Não há como negar o impacto da evolução tecnológica em todos os aspectos da nossa vida. É como diz a filosofia oriental: “Dentro de cada um de nós, existem dois lobos, o bom e o mau, e cabe a nós decidir qual deles alimentar”. Podemos traçar um paralelo semelhante com a tecnologia, que pode tanto nos beneficiar quanto nos prejudicar. A tecnologia nos oferece inúmeras possibilidades incríveis, mas também tem o potencial de afetar nossas fontes de sustento financeiro, por exemplo. Ela também nos conecta a um vasto universo de opções musicais de todo o mundo, mas, ao mesmo tempo, nossa própria produção musical pode se perder em meio a esse oceano quase infinito de possibilidades. Quanto ao relacionamento com o público, a tecnologia nos permite uma proximidade sem precedentes, o que é fascinante. No entanto, ela também cria ciclos viciosos nada saudáveis, além de pode ser desafiador sair da nossa “bolha” digital para acessar conteúdo que está fora dela. Portanto, é essencial encontrar um equilíbrio entre aproveitar tudo o que a tecnologia oferece e manter nossa conexão com nós mesmos em dia. Eu pessoalmente uso a tecnologia diariamente e sou imensamente grata por tudo o que ela me proporciona. No entanto, reservo um tempo do meu dia para práticas como meditação e estudo das minhas habilidades, bem como cuidados com o meu corpo. Isso me ajuda a manter o equilíbrio e a conexão comigo mesma em um mundo cada vez mais tecnológico.
6 – Sua carreira abrange uma ampla gama de álbuns e composições. Você poderia nos contar sobre um projeto recente ou compartilhar seus projetos futuros?

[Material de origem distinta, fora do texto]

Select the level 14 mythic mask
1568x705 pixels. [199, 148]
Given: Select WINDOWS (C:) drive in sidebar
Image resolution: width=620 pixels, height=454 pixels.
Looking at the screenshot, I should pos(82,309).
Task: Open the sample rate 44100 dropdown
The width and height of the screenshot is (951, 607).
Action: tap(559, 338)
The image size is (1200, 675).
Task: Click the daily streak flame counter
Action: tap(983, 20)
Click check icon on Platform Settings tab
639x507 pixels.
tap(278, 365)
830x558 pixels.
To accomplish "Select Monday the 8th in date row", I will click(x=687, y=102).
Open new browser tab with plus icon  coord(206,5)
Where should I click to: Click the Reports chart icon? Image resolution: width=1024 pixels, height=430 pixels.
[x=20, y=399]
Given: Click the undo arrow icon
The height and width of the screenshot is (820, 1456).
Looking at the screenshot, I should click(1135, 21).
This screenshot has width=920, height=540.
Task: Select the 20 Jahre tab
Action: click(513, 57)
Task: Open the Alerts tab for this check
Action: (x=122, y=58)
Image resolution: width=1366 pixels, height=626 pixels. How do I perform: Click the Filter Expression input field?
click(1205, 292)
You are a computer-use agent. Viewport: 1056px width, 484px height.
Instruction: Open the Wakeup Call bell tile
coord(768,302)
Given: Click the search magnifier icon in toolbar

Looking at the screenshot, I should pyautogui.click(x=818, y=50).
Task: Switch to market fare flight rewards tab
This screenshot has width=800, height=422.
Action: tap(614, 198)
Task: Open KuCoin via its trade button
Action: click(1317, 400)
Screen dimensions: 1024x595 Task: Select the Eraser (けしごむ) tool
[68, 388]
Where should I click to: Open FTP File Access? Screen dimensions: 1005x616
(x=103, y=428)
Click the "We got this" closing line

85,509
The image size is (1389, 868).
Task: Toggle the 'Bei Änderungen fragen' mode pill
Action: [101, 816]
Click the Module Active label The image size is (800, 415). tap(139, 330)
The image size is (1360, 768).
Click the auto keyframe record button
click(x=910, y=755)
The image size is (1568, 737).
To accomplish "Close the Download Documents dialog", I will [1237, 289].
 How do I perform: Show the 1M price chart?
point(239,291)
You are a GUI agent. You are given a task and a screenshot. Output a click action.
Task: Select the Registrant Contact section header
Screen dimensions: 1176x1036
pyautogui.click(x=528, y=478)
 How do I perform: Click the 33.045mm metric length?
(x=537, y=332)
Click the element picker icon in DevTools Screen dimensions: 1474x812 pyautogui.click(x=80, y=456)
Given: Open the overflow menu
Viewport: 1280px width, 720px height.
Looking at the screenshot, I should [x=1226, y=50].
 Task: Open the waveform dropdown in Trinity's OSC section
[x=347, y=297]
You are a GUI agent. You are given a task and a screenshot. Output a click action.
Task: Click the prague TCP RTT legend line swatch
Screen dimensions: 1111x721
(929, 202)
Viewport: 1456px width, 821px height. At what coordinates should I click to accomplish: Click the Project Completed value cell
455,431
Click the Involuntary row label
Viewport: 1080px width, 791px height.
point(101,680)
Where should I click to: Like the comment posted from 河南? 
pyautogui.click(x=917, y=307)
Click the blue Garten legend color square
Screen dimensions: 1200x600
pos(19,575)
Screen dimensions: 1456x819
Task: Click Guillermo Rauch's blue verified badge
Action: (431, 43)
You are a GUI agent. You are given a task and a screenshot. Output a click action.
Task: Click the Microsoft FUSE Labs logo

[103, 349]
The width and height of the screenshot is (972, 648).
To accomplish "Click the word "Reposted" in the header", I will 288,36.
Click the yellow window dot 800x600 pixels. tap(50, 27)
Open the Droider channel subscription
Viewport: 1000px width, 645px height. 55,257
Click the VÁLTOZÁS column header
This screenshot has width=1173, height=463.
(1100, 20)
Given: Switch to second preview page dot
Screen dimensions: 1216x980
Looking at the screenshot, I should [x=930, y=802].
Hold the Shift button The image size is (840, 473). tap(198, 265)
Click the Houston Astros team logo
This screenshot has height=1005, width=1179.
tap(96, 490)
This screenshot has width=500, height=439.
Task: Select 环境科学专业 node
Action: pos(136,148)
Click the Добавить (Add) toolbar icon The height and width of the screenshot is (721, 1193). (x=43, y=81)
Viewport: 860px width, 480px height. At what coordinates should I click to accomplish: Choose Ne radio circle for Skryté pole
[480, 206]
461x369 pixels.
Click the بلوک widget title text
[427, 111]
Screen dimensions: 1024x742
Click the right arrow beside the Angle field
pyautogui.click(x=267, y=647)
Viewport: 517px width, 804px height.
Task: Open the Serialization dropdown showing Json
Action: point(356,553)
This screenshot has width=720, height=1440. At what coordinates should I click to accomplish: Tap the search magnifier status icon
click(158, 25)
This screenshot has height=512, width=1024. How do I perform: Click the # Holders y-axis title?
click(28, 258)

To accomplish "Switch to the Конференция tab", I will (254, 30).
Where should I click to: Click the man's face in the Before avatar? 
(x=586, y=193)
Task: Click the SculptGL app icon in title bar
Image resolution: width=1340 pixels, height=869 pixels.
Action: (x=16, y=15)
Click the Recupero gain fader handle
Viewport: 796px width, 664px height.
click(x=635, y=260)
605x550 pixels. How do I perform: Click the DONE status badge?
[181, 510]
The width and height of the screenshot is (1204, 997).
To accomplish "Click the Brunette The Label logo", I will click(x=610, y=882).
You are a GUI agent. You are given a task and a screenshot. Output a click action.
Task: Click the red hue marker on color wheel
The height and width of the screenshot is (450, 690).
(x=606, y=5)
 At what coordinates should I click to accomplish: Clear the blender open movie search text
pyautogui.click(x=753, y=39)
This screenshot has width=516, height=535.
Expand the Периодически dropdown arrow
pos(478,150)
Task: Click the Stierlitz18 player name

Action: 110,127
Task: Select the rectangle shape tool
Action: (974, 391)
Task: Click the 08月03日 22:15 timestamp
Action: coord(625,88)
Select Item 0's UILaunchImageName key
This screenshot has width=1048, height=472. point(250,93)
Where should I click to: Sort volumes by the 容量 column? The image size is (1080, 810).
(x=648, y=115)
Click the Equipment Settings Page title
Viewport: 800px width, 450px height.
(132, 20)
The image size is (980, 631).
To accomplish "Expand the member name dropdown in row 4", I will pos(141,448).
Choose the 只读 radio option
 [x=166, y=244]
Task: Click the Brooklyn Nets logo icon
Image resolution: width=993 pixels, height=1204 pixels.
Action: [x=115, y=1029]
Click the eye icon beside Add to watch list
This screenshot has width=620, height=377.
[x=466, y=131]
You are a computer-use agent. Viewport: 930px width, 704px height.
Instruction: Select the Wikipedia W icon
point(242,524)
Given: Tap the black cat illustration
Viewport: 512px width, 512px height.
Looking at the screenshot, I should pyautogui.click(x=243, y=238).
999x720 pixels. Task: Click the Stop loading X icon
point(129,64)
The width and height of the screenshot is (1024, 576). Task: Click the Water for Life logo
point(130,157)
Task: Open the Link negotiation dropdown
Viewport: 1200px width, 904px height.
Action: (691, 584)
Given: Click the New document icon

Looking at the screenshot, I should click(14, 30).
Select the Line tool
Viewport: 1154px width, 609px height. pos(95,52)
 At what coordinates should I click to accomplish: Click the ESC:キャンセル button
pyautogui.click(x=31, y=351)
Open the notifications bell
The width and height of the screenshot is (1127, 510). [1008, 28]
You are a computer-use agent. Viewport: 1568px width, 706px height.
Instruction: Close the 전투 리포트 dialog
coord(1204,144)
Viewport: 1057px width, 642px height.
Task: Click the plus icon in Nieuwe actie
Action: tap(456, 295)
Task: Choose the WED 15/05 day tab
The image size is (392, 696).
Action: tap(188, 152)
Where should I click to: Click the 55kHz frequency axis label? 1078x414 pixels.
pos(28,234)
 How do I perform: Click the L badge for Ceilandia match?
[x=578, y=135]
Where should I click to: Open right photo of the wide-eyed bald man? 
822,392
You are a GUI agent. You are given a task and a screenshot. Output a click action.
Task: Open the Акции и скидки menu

São 20 álbuns e, em 2024, celebrarei com grande orgulho 35 anos de uma jornada que continuo a percorrer e que não vejo motivo para encerrar – nunca! (risos) Atualmente, estou envolvida em diversos projetos paralelos e próprios que abraçam uma variedade de estilos e colaborações inspiradoras: Participo de uma homenagem às compositoras mulheres, ao lado da talentosa Thaïs Morell de Curitiba; Estou envolvida na gravação de um disco especial em comemoração aos 30 anos do álbum “Olho de Peixe” (de Lenine e Marcos Suzano) em parceria com a Orquestra Mundana Refugi; Também estou imersa em um projeto dedicado à “Músicas Caipira do Mundo”, em colaboração com o músico Carlinhos Antunes. Além disso, tenho o privilégio de ser convidada especial da Orquestra Jazz Sinfônica em São Paulo; Estou escrevendo um novo livro, contando a história e o legado da Família Assad, assim como tenho a visão de criar a Fundação da Família Assad em minha cidade natal, São João da Boa Vista. Estou criando um trio de mulheres cantautoras e violonistas. Aguardem! hehe. Paralelamente estou participando de várias gravações com outros artistas, incluindo artistas novos como Kacá Novais e Fábio Nogara, e outros como o incrível André Abujamra, Claudio Dauelsberg… E, por fim, tenho planos empolgantes para a produção de um monólogo musical-teatral, explorando o arquétipo do curador e apresentando várias histórias de superação, incluindo a minha própria, quando me recuperei da Distonia Focal, uma condição que, na época (1999), os médicos afirmavam ser incurável.